* Selected extract *
[Start]
The trade accessories in Ruth Medjber’s Dublin photography studio are here for all to see: printouts, camera equipment, laptops, large background sheets of cloth and plastic, signs displaying self-help texts (“Life is like photography – you need the negatives to develop”) and so on.
Even the square upper window on the entry door to her studio tells a tale of what might go on behind it: it is adorned with a large multicoloured collage of Ye Olde Image Slides, an autobiographical throwback to when Medjber, as a nipper-snapper, first dabbled with the craft. It was, she says, all her father’s doing.
“He was big into photography, but he used to sell camera equipment – all old school before the days of digital. It was before I started school, and instead of putting me into childcare he brought me around with him in the back of his car, so I’d be on the road with him.”
[End]
* Available data *
[Start]
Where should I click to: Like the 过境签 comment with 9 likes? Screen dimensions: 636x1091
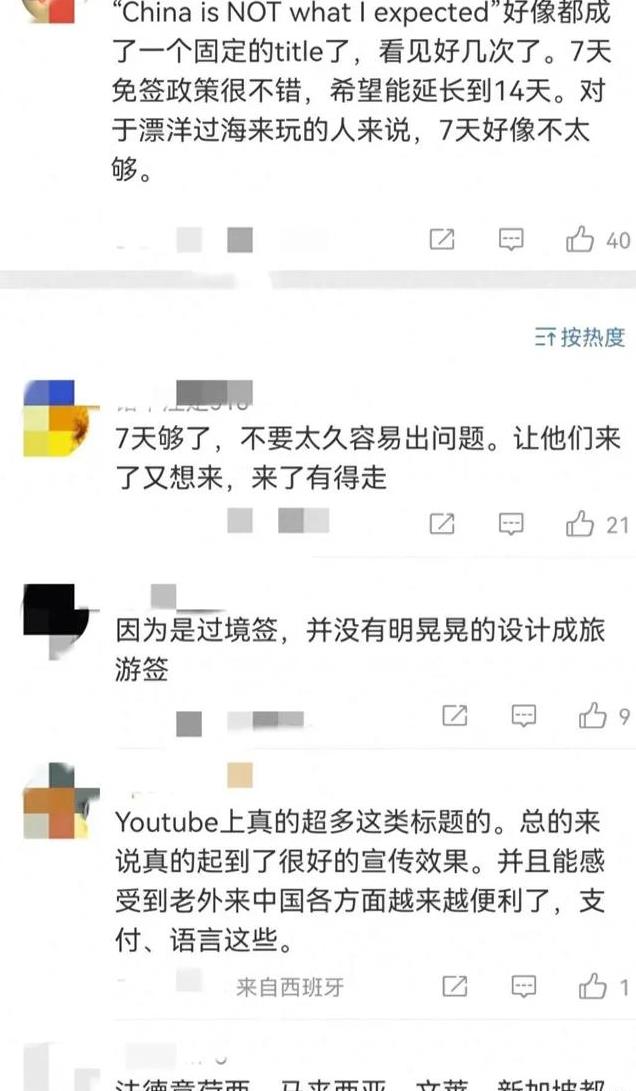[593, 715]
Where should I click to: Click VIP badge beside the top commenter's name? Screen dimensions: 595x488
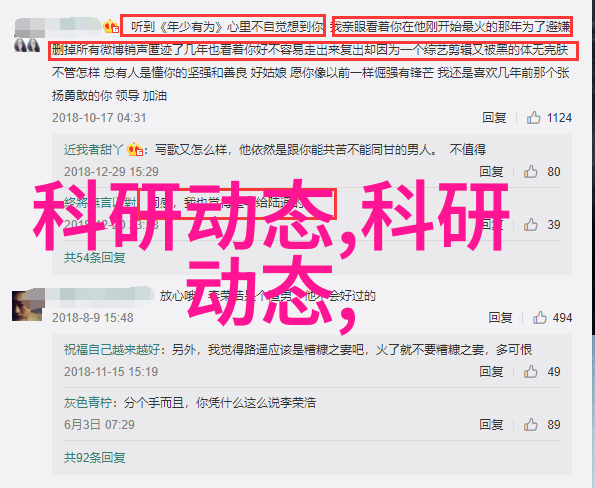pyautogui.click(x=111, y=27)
[End]
* Required task A *
Answer these questions using the profile of Ruth Medjber:
(i) In which city is Ruth Medjber's photography studio?
(ii) What covers the square upper window on the entry door to her studio?
(iii) What did her father sell?
* Required task B *
Rewrite the part of the profile of Ruth Medjber starting with "The trade accessories" and going on through "her father’s doing.", putting "mosaic" in place of "collage".

* Output A *
(i) Dublin
(ii) A large multicoloured collage of Ye Olde Image Slides
(iii) Camera equipment

* Output B *
The trade accessories in Ruth Medjber’s Dublin photography studio are here for all to see: printouts, camera equipment, laptops, large background sheets of cloth and plastic, signs displaying self-help texts (“Life is like photography – you need the negatives to develop”) and so on.
Even the square upper window on the entry door to her studio tells a tale of what might go on behind it: it is adorned with a large multicoloured mosaic of Ye Olde Image Slides, an autobiographical throwback to when Medjber, as a nipper-snapper, first dabbled with the craft. It was, she says, all her father’s doing.